**TASK PROMPT**
With the string "agent" as the filter, copy each matching line from the records.

*** SUPPLIED RECORDS ***

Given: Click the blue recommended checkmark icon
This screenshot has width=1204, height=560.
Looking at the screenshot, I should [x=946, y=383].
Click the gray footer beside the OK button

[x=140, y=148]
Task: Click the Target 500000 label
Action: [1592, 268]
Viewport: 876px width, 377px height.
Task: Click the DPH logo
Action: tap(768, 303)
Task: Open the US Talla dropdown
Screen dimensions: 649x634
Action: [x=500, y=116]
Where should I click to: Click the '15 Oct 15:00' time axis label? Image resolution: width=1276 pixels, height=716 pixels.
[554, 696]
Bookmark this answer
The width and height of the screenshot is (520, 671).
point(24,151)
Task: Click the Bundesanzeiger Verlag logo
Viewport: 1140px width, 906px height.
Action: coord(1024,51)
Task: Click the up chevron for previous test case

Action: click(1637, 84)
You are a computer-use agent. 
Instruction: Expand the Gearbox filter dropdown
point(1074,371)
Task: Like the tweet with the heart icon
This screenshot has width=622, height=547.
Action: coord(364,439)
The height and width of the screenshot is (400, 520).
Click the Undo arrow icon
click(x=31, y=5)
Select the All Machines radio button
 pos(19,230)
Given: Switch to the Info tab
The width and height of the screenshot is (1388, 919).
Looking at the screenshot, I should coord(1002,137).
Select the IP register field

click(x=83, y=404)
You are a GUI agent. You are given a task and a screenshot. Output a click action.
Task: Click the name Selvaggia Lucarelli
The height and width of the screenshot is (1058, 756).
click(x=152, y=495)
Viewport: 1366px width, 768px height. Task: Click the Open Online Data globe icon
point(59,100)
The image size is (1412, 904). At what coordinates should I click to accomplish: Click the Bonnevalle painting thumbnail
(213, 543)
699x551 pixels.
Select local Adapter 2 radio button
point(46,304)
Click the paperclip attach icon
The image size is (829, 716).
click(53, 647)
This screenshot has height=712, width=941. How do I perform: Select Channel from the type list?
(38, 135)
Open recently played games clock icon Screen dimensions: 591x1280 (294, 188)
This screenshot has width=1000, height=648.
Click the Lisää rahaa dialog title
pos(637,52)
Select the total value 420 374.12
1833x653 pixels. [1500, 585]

***

**TASK ANSWER**
You are a computer-use agent. 
You are a GUI agent. You are given a task and a screenshot. Output a click action.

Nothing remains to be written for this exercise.